Marshall paused and took another sip of water. Green, who was watching him closely, thought he was growing pale, but he brushed aside the concern. It probably was the television lights. Marshall cleared his throat and resumed.
“Several years ago, this was the condition to which my city, my Youngstown, had fallen. There were other serious economic problems statewide. As the eighth largest defense-contracting state in the Union, Ohio was feeling the economic pinch of the reduced number and decreased size of defense contracts as the Soviet threat diminished. The companies feeling the pinch were high-tech companies, and with state and federal aid, many of them were able to retool and retrain and reconfigure to meet the demands of new markets. But what do you do with 800 acres full of old, dirty buildings that the world and modern technology have passed by? And what do you do when you don’t have one 800-acre site but dozens? I pledged to northeastern Ohio I would do everything in my power to turn the Mahoning Valley around.
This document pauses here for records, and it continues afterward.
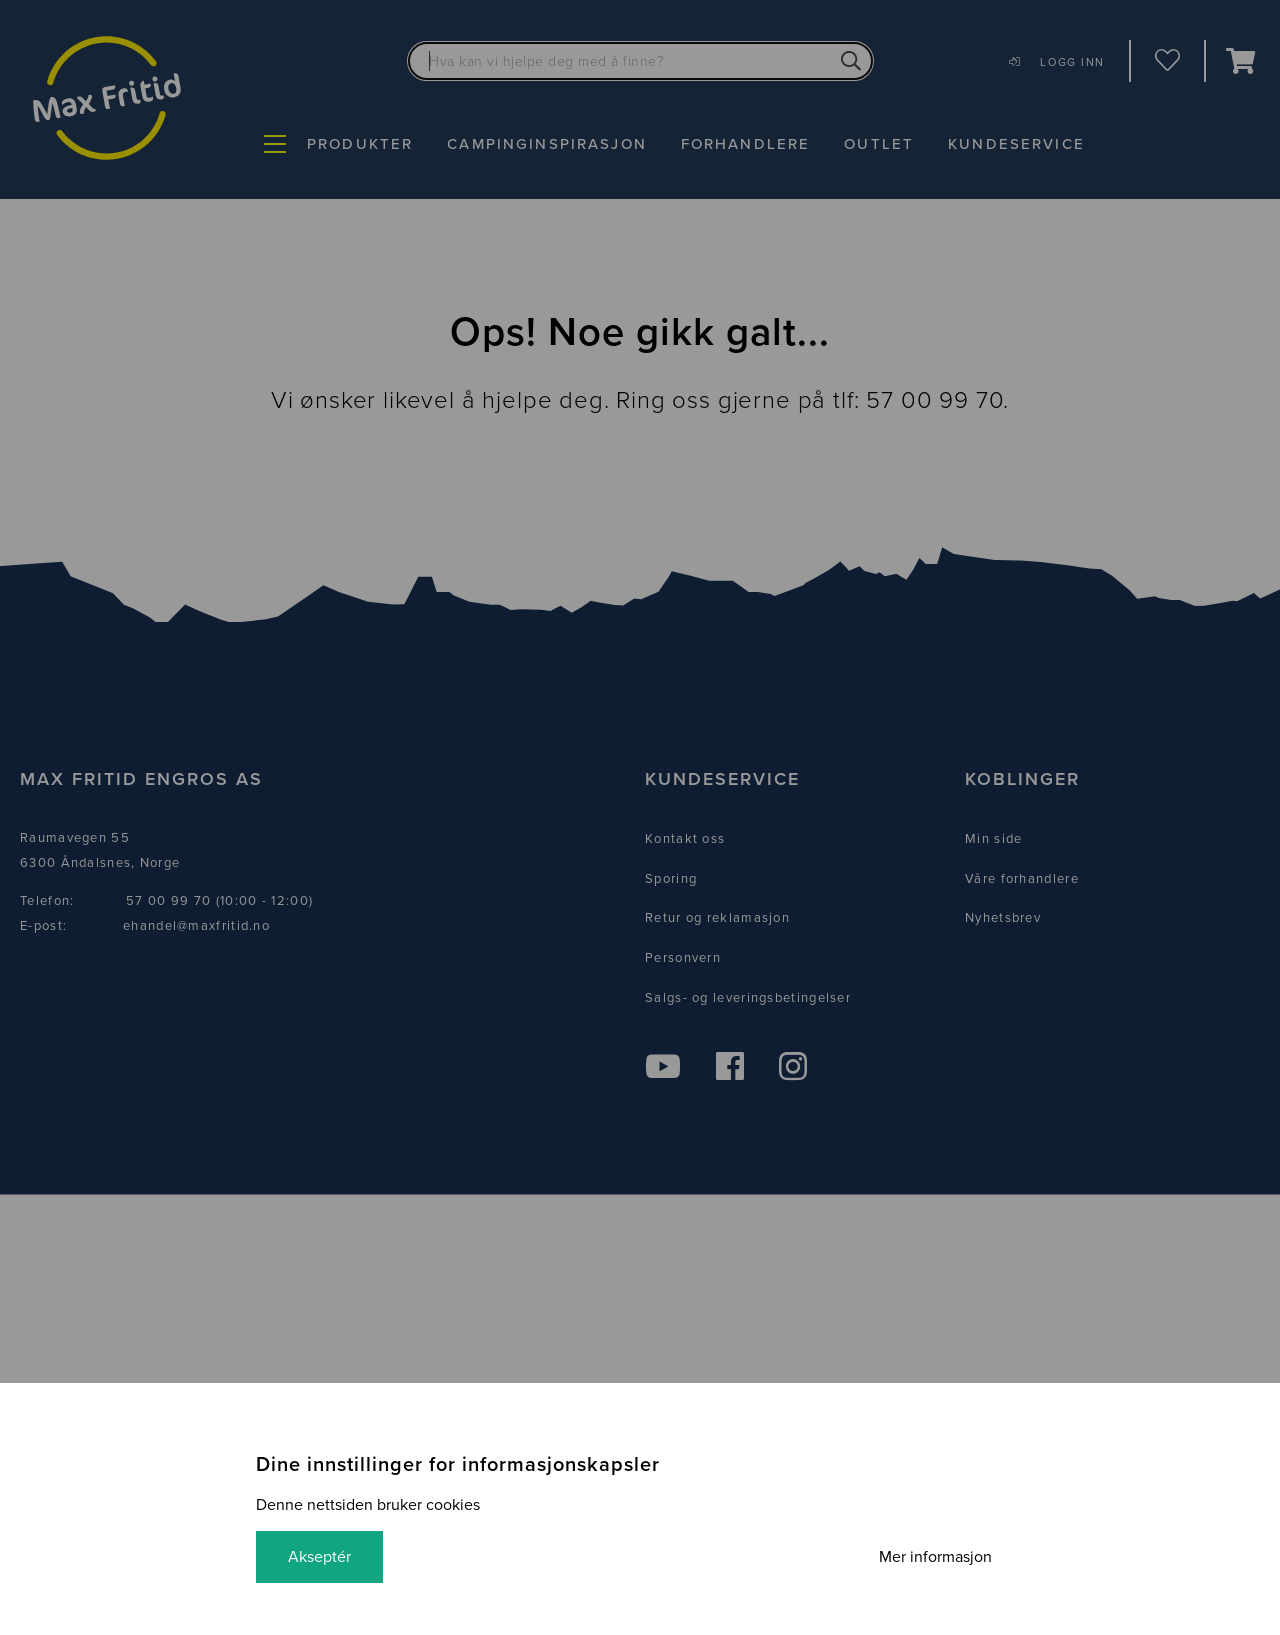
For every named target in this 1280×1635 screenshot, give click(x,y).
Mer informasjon (935, 1557)
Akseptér (319, 1557)
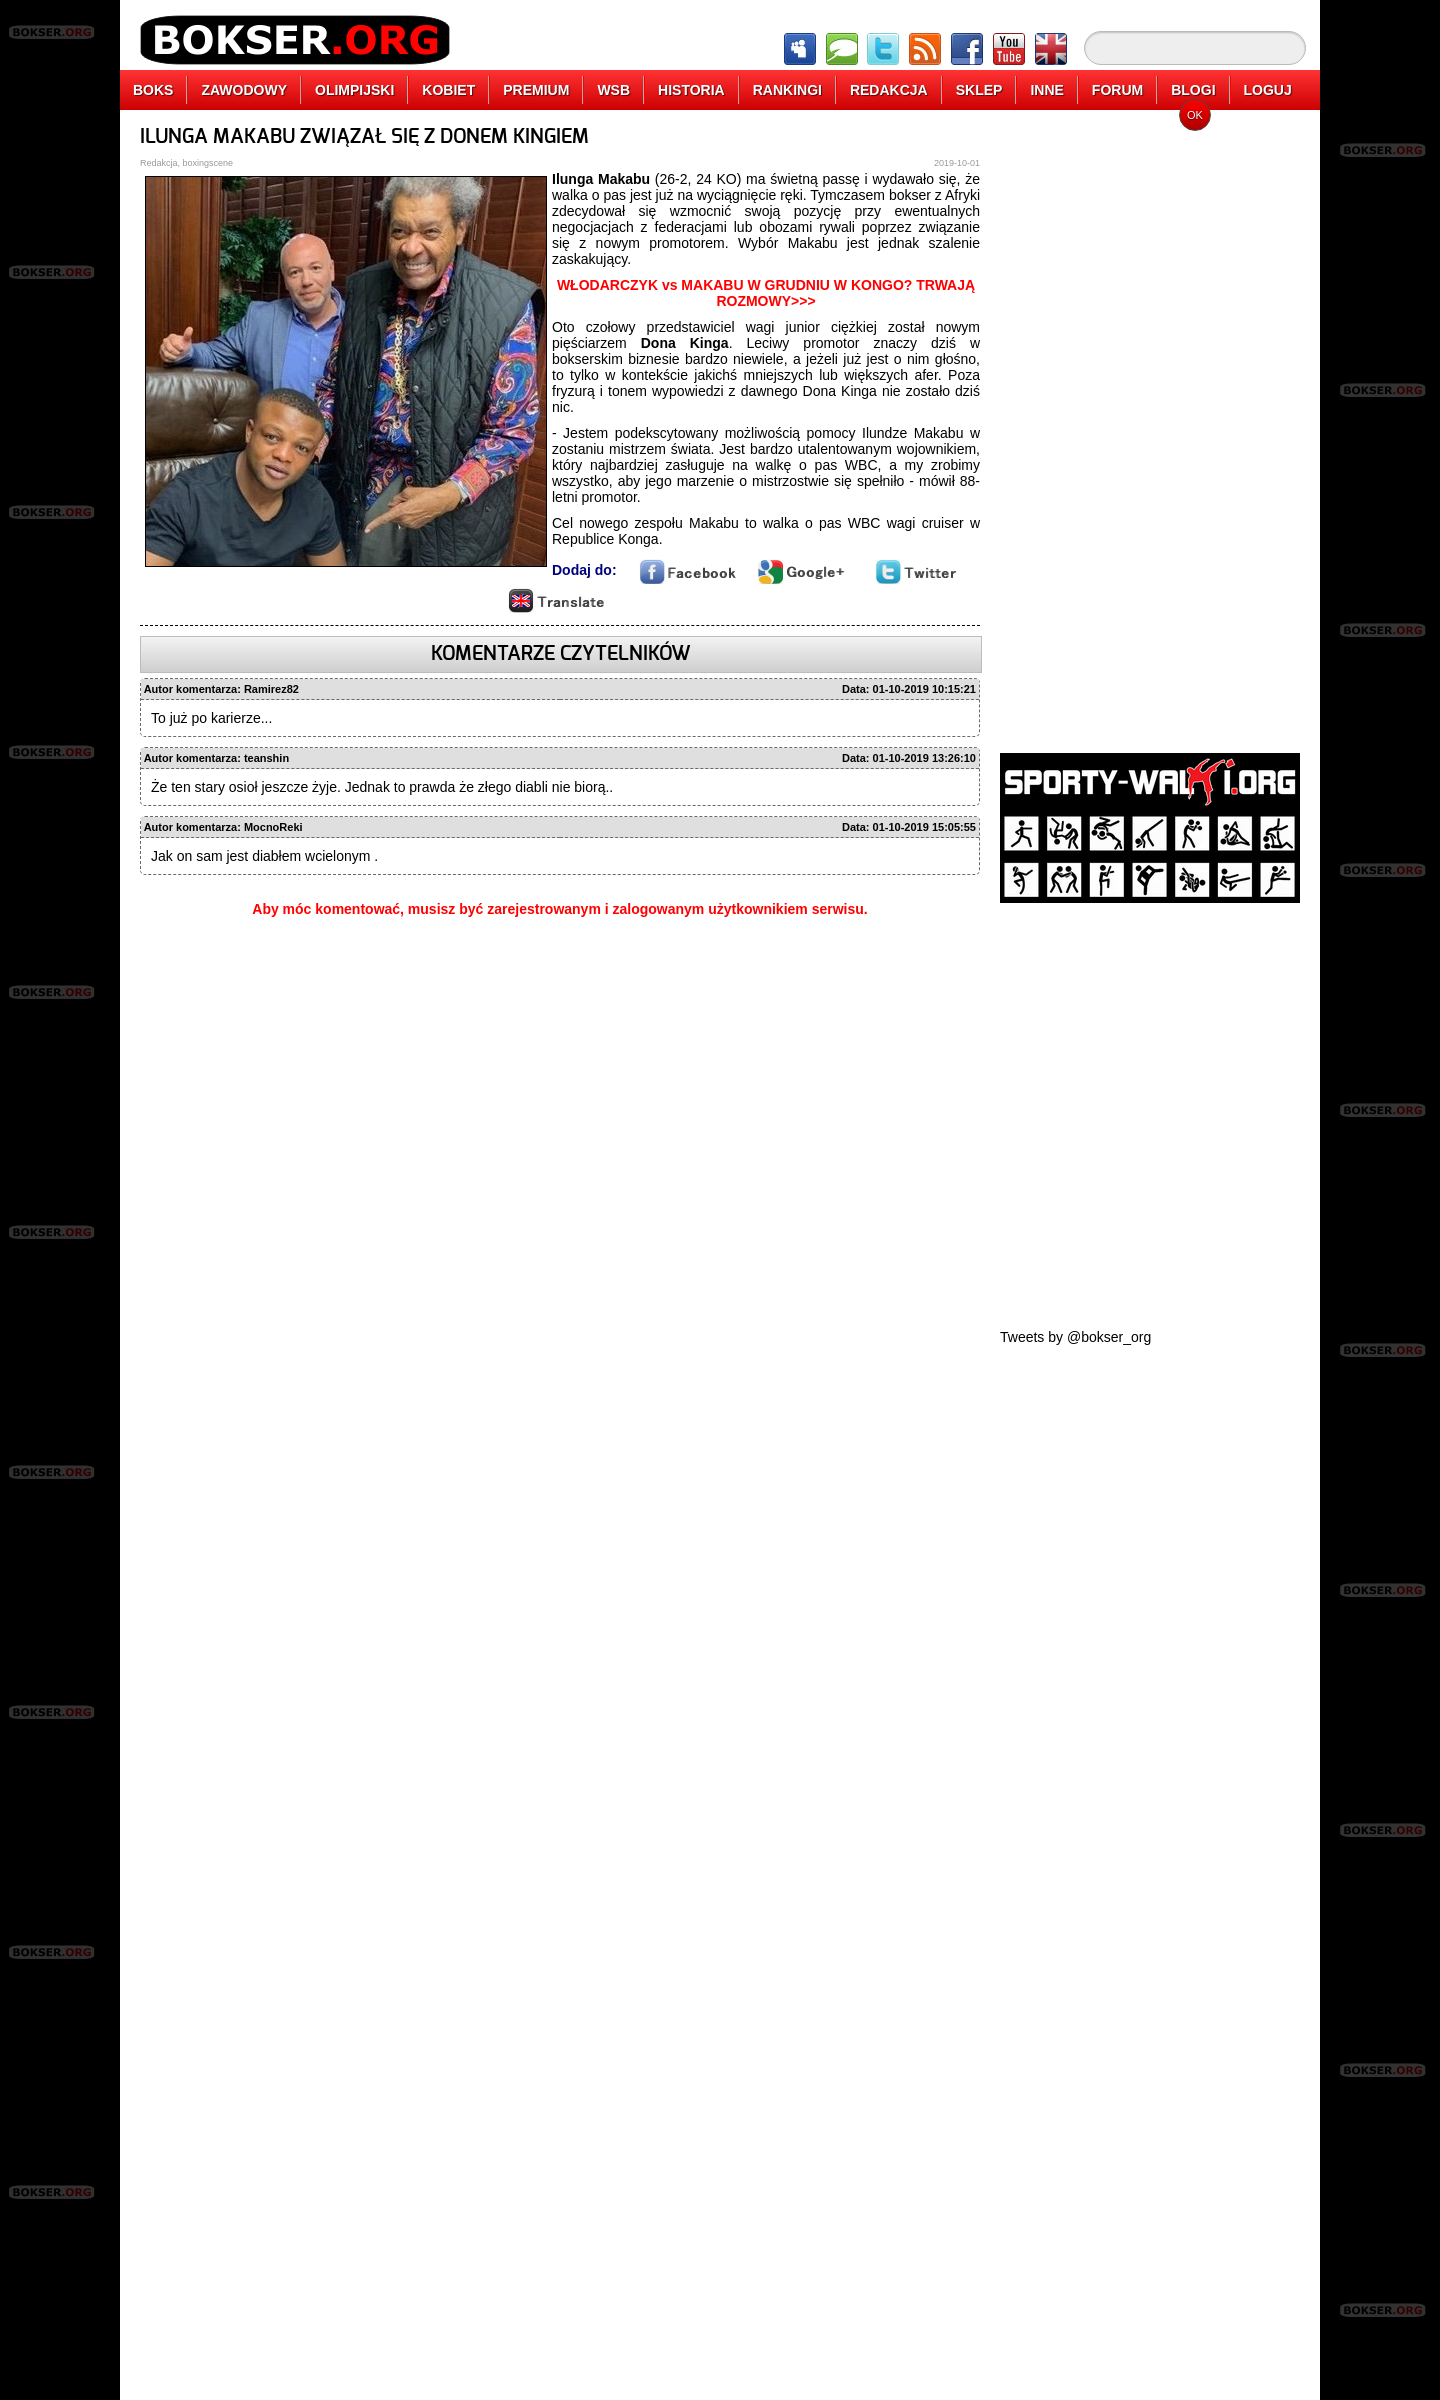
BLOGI (1193, 90)
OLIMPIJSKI (354, 90)
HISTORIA (691, 90)
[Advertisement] (1150, 425)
“I knew the Converse Corporation was not happy in southern California. The company’s financial problems, coupled with the high cost of labor and the high cost of living, threatened the firm’s very survival, despite the fact that it had a most promising line of new jet aircraft engines. So I went to the governor of Ohio, I went to the Legislature, I went to the mayor of Youngstown, I went to the City Council, I came to the Congress and the U.S. Commerce Department, and I put together a package of incentives that prompted Converse to close up shop in California and move to Ohio. Setting up the new shop was a long, tedious process. But it got done. And when Converse opened its new doors, the impact cut unemployment in half, created dozens of ancillary businesses that in turn created spin-offs of their own and gave Youngstown back its pride and dignity. So why do you question, why do you doubt, that I would do anything, anything, in my power to save the company that saved northeastern Ohio?”